### Material supplied
▬▬▬▬▬▬

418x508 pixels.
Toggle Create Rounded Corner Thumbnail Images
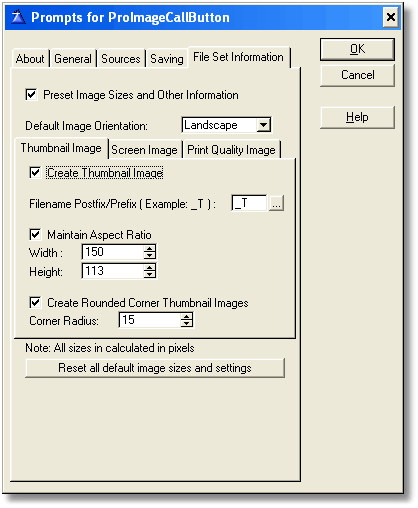click(x=35, y=302)
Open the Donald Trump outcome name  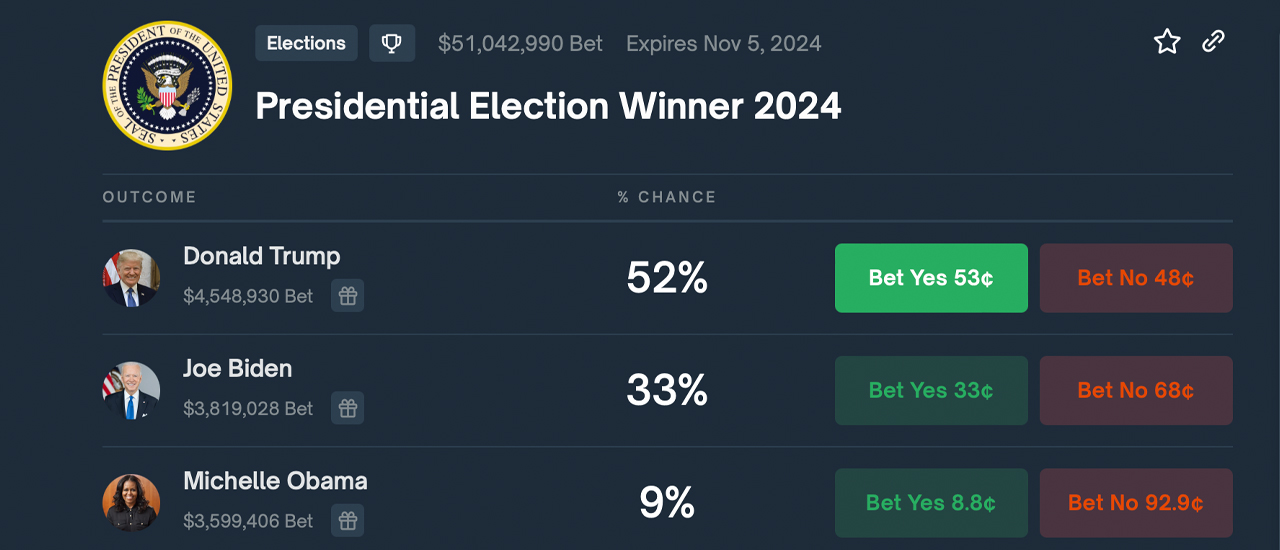262,256

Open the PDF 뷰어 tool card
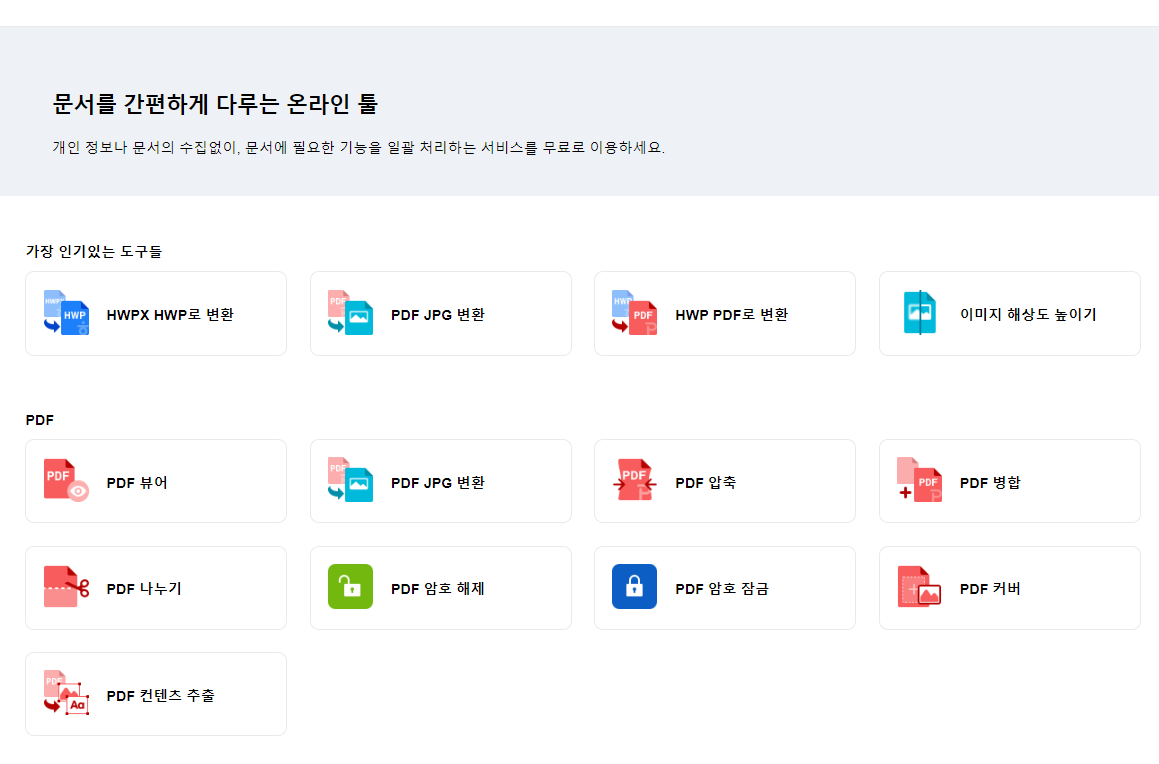pos(155,480)
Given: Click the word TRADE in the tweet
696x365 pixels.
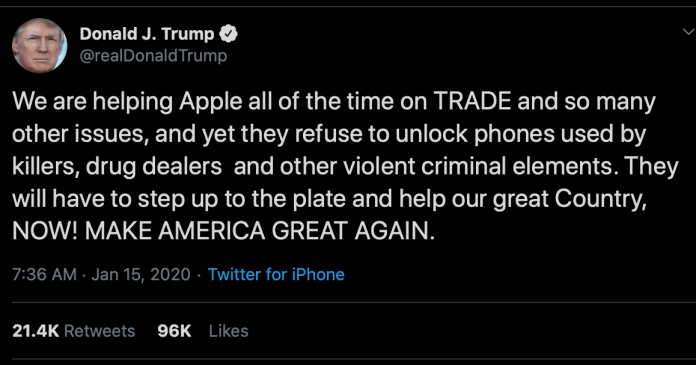Looking at the screenshot, I should pos(472,101).
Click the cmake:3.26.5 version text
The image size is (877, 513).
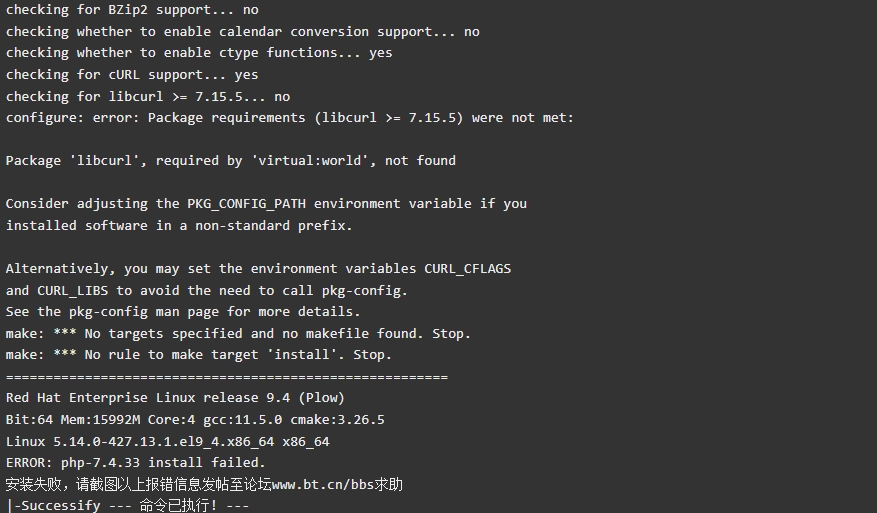click(x=337, y=420)
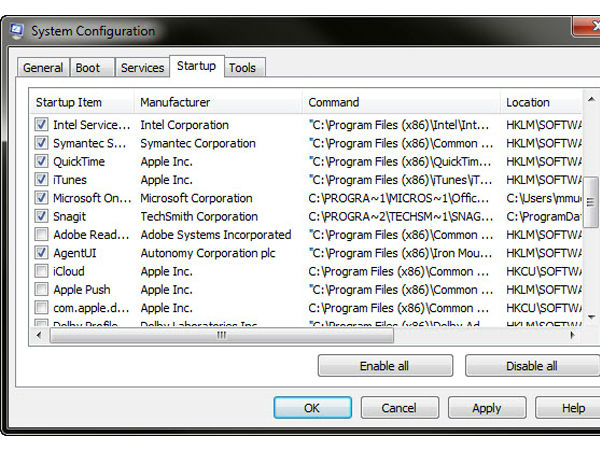Go to the Services tab
The height and width of the screenshot is (450, 600).
pos(142,68)
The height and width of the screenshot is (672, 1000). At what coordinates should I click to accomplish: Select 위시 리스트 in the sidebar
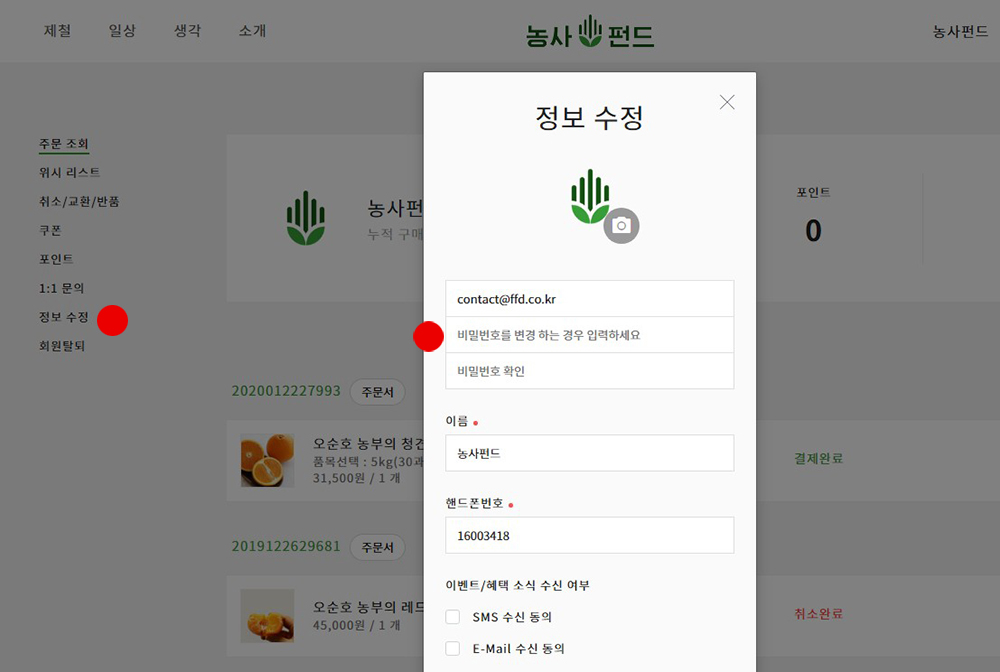tap(70, 172)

▬▬▬▬▬▬

### Task
Beginning with the line that holds "The image size is (877, 513).", return each line through the end of the records above exactly. Do not include pictures.

### Solution for this task
The image size is (877, 513).
click(x=337, y=420)
Go to the Services tab
The height and width of the screenshot is (450, 600).
pos(142,68)
The height and width of the screenshot is (672, 1000). At what coordinates should I click to accomplish: Select 위시 리스트 in the sidebar
tap(70, 172)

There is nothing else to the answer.